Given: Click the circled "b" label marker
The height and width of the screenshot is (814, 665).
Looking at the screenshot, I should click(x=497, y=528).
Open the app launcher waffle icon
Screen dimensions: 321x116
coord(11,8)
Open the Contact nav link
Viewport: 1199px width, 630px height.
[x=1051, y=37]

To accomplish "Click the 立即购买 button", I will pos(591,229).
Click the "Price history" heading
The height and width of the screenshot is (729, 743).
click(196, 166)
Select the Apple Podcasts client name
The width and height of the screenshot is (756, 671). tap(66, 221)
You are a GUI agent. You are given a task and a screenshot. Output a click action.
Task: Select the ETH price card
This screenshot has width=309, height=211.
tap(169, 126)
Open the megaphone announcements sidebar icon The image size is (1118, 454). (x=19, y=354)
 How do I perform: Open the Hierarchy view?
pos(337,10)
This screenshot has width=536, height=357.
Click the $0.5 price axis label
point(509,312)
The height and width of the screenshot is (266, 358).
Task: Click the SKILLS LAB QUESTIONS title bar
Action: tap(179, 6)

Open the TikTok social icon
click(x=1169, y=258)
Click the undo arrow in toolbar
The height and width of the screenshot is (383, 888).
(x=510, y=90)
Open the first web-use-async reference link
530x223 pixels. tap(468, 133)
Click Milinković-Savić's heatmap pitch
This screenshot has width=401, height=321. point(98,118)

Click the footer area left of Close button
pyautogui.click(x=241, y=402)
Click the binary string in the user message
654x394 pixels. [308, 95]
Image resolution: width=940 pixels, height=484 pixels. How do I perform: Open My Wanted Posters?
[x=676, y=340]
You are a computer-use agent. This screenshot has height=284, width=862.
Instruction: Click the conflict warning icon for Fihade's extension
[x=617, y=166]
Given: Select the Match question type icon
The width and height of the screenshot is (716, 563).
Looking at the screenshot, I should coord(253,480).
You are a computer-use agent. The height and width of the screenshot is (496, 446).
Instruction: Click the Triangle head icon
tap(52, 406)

■ ■ ■ ■ ■

*PROBLEM DESCRIPTION*
Restate, without alteration, the lines of the material above that begin at the one containing "Open the first web-use-async reference link" and run through its last line.

*FINAL ANSWER*
Open the first web-use-async reference link
530x223 pixels. tap(468, 133)
Click Milinković-Savić's heatmap pitch
This screenshot has width=401, height=321. point(98,118)

Click the footer area left of Close button
pyautogui.click(x=241, y=402)
Click the binary string in the user message
654x394 pixels. [308, 95]
Image resolution: width=940 pixels, height=484 pixels. How do I perform: Open My Wanted Posters?
[x=676, y=340]
You are a computer-use agent. This screenshot has height=284, width=862.
Instruction: Click the conflict warning icon for Fihade's extension
[x=617, y=166]
Given: Select the Match question type icon
The width and height of the screenshot is (716, 563).
Looking at the screenshot, I should coord(253,480).
You are a computer-use agent. The height and width of the screenshot is (496, 446).
Instruction: Click the Triangle head icon
tap(52, 406)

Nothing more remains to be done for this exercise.